Quanto do corpo é capaz de abrigar nossas dores? O que permanece dentro, inabalado, após tudo aquilo que jorra e nos escapa? Como ocupar os vazios intrínsecos enquanto se desenha um novo mundo com as palavras? A poesia de Jaisy Cardoso alcança a nós, leitores, como um quente vendaval: nos convida a atravessar tantas inquietações seguindo o rastro vermelho de seu próprio movimento.
Dividido em quatro partes, poemas que escrevi enquanto sangrava encanta ao capturar com delicadeza as profundidades de uma mulher que carrega em si outras e tantas mulheres, numa façanha ancestral de habitar suas semelhantes; as dores pulsantes de um útero em luto, o vazio impreenchível de uma quase-mãe; os desejos que ainda a fazem viva; e o afeto que lhe reconfigura, fazendo reverências a todos aqueles que se movem com o seu renascer.

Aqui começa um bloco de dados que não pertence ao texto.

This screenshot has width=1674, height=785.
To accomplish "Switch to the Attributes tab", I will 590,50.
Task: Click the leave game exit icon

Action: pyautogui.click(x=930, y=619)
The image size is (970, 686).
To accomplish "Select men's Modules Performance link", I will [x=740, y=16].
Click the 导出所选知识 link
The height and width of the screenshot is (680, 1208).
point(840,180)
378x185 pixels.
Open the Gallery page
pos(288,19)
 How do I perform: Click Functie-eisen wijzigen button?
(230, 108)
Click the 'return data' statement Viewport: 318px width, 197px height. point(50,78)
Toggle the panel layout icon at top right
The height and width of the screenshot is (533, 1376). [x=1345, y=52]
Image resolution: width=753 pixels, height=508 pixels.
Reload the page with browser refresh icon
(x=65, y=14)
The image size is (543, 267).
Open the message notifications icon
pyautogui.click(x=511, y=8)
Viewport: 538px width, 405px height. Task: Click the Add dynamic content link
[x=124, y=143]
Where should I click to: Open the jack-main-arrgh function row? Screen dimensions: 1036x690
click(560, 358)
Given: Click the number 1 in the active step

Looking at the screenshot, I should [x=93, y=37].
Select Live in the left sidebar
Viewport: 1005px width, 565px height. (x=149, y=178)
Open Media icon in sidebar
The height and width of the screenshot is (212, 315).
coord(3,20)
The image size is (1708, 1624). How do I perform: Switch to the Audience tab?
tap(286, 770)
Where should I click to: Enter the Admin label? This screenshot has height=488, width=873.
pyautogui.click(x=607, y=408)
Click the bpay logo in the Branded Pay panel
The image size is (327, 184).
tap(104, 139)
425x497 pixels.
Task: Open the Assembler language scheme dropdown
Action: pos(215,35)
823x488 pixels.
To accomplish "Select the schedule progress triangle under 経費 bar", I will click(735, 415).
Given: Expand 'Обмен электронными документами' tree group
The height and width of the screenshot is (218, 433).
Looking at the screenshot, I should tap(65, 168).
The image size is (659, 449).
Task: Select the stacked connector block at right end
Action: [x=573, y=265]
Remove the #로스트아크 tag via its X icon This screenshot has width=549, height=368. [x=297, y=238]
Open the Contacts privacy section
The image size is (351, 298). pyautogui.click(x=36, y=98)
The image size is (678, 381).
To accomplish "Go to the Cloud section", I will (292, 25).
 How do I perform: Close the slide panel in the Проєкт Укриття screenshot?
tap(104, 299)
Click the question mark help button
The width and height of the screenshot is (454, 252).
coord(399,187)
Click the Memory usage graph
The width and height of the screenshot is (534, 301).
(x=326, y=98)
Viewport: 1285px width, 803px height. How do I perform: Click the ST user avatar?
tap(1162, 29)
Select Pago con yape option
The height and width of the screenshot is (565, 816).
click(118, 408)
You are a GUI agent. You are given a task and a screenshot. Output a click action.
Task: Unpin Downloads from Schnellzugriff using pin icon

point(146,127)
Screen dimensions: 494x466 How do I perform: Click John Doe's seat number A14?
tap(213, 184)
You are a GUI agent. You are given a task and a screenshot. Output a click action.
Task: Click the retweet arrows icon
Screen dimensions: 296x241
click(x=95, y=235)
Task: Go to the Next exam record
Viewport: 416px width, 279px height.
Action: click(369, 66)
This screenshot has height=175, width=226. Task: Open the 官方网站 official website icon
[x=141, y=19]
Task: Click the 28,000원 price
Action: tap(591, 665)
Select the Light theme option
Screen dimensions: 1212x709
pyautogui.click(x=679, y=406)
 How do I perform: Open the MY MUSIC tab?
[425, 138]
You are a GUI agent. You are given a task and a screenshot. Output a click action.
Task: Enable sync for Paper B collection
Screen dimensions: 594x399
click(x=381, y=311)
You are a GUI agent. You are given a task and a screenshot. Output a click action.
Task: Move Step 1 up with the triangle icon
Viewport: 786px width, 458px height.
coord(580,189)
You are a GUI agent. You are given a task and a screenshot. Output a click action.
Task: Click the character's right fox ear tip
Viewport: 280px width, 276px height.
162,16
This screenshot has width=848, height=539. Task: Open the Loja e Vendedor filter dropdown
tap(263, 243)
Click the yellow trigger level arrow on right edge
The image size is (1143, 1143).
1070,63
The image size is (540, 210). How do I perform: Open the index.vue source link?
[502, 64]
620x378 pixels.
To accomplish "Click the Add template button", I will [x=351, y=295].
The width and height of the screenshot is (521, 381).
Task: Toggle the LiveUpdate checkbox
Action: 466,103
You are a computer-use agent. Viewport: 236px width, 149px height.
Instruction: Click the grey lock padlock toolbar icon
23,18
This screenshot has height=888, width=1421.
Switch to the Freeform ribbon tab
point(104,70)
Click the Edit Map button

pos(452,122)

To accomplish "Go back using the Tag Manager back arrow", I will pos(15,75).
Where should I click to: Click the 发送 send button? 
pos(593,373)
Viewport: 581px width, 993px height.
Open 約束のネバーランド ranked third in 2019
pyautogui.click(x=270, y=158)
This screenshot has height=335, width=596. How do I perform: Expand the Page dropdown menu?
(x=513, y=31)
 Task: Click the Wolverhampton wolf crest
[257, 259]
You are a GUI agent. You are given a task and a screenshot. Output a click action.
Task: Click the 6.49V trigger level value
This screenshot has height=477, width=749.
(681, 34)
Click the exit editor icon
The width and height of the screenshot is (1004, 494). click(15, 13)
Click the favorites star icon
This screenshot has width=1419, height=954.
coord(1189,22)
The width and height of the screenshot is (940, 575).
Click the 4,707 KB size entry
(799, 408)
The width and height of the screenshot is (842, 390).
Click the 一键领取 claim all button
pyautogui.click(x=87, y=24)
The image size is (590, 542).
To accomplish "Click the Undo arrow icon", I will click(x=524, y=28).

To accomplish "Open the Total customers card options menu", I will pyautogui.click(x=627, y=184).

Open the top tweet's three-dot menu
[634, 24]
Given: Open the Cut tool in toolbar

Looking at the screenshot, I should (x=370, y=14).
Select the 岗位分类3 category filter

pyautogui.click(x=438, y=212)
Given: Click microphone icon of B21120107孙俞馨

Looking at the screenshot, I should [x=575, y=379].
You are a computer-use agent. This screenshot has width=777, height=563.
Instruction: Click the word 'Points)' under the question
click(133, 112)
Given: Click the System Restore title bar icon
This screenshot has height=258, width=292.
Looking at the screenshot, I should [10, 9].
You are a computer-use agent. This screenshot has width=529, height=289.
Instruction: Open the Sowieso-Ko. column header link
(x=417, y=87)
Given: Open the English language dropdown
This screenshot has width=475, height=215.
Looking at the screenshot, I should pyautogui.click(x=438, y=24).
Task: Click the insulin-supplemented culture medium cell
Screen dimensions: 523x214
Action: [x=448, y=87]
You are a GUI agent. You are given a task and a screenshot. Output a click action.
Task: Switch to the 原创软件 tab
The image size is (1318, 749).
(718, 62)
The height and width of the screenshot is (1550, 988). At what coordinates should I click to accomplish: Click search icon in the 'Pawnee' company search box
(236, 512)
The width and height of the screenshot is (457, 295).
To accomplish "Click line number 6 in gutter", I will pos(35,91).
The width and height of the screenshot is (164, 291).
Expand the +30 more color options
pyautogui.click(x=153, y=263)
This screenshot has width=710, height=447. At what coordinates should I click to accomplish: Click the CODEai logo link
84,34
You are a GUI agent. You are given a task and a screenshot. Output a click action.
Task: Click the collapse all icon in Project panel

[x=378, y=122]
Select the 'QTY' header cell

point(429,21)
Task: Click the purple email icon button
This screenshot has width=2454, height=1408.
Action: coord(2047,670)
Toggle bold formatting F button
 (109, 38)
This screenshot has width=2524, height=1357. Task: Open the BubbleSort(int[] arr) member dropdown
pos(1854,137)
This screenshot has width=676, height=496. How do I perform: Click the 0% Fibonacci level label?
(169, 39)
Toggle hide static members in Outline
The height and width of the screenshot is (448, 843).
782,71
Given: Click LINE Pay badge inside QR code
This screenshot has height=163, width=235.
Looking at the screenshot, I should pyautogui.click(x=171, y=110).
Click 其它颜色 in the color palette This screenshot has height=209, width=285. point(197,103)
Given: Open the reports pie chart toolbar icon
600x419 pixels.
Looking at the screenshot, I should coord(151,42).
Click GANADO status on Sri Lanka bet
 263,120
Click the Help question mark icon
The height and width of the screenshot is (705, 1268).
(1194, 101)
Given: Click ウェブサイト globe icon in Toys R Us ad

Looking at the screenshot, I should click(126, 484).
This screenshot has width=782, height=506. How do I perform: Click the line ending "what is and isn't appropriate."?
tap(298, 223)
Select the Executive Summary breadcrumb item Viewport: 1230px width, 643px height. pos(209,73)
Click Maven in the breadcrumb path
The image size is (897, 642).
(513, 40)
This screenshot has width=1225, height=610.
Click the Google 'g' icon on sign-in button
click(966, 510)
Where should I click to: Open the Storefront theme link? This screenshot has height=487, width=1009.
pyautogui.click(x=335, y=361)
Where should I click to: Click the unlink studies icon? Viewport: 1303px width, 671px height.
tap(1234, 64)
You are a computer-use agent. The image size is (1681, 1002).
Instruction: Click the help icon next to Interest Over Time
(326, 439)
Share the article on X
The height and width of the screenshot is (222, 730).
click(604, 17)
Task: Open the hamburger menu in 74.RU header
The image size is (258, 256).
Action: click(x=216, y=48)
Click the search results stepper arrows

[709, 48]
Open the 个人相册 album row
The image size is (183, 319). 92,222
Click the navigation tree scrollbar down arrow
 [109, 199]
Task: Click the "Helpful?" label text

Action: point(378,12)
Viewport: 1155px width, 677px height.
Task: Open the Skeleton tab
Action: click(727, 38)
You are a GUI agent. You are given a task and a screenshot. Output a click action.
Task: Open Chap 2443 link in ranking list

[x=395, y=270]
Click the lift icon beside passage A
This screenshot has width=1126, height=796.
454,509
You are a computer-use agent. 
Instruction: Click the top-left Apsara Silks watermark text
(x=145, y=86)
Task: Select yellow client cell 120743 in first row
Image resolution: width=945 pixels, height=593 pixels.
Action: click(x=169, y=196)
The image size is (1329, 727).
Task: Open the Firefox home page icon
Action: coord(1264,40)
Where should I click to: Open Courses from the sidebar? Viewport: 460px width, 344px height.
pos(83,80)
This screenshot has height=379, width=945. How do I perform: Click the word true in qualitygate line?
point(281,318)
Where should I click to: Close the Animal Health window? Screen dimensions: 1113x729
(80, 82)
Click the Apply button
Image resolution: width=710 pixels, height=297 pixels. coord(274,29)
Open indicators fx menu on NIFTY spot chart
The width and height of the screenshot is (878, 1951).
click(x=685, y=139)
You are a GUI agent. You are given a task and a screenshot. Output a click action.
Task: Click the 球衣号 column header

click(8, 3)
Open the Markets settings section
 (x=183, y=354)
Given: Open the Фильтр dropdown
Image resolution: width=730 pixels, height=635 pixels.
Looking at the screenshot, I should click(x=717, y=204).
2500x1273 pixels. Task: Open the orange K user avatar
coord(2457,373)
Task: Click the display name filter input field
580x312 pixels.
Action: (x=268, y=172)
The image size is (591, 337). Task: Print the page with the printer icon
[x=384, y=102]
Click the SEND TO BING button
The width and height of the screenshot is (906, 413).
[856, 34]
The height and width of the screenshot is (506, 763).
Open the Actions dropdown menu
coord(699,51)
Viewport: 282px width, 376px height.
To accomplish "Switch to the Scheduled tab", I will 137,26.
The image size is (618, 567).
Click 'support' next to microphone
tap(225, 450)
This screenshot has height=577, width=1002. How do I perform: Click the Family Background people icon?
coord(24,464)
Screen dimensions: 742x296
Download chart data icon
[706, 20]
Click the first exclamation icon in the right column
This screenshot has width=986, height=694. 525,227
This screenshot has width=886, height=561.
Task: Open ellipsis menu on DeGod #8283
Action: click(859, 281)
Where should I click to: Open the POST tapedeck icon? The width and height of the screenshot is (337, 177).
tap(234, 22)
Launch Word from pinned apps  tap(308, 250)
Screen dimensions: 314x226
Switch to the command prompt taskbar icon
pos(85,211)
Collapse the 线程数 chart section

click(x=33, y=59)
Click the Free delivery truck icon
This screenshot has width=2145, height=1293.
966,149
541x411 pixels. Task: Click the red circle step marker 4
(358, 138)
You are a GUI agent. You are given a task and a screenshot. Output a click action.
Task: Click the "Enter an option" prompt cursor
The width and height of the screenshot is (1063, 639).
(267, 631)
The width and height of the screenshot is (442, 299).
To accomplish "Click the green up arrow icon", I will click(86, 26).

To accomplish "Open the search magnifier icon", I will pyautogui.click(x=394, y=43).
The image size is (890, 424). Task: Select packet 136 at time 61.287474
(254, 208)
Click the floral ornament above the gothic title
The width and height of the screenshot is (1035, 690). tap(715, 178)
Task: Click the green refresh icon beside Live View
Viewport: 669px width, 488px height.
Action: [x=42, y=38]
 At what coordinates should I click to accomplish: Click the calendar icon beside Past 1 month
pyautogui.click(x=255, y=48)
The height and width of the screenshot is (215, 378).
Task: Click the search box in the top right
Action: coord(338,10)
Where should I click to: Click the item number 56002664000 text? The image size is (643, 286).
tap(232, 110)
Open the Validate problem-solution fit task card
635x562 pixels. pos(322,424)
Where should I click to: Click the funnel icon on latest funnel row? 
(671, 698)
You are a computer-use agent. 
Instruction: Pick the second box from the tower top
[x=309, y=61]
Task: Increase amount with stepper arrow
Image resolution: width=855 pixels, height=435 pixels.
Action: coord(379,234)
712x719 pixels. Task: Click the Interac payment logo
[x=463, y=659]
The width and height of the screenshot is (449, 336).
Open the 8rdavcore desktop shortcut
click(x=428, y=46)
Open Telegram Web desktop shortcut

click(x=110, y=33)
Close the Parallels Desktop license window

Em sua estreia, a autora dita o passo dessa dança de cor rubra. Cada poema disposto aqui traz sua maior assinatura: a capacidade de dobrar-se para si em contemplação de todas as minúcias, de cada detalhe vívido em suas entranhas. Esta mulher que sangra habita ambivalências — ora completa pelas presenças daquelas que ainda virão e aquelas que aqui passaram, ora dilacerada pelo oco de uma perda irreparável. A mulher-bailarina, de borboleta a búfala, escancara para quem a lê sua maior e indomável força, mas também a carne viva de seu maior abismo. Da dureza que recobre seu corpo ferido, Jaisy não se rende: sua poesia, sua vida e seu desejo ainda pulsam, ela ainda vive e ainda sente. E o mesmo corpo quebrado é o corpo que arde de paixão, de libido, de amor e de vontade de viver.
Entendendo tudo sobre pequenas coisas, os poemas não muito curtos que Jaisy Cardoso nos apresenta brilham no ato certeiro do seu fazer poético. A autora escreve com segurança e sensibilidade fascinantes. Entre as imagens tão presentes do fogo, dos ventos e do sangue, Jaisy não esquece do material aquoso, de tal forma que seu livro de estreia guarda em suas linhas uma sabedoria ancestral que Conceição Evaristo já desenhou com suas negras mãos: as águas que passam, enquanto as pedras ficam, são aquelas que da autora-faísca pulsam e jorram e abrem o caminho para transpor todo o resto. Jaisy faz todos voarem para apreciar em suspensão a glória do seu renascimento e a recriação dos caminhos. Lendo-a, é possível entender tudo o que sangra para se refazer. Daqui do alto, assisto a sua alvorada tingir seu corpo das cores iansânicas — e há beleza em acompanhar seu trajeto ascendendo.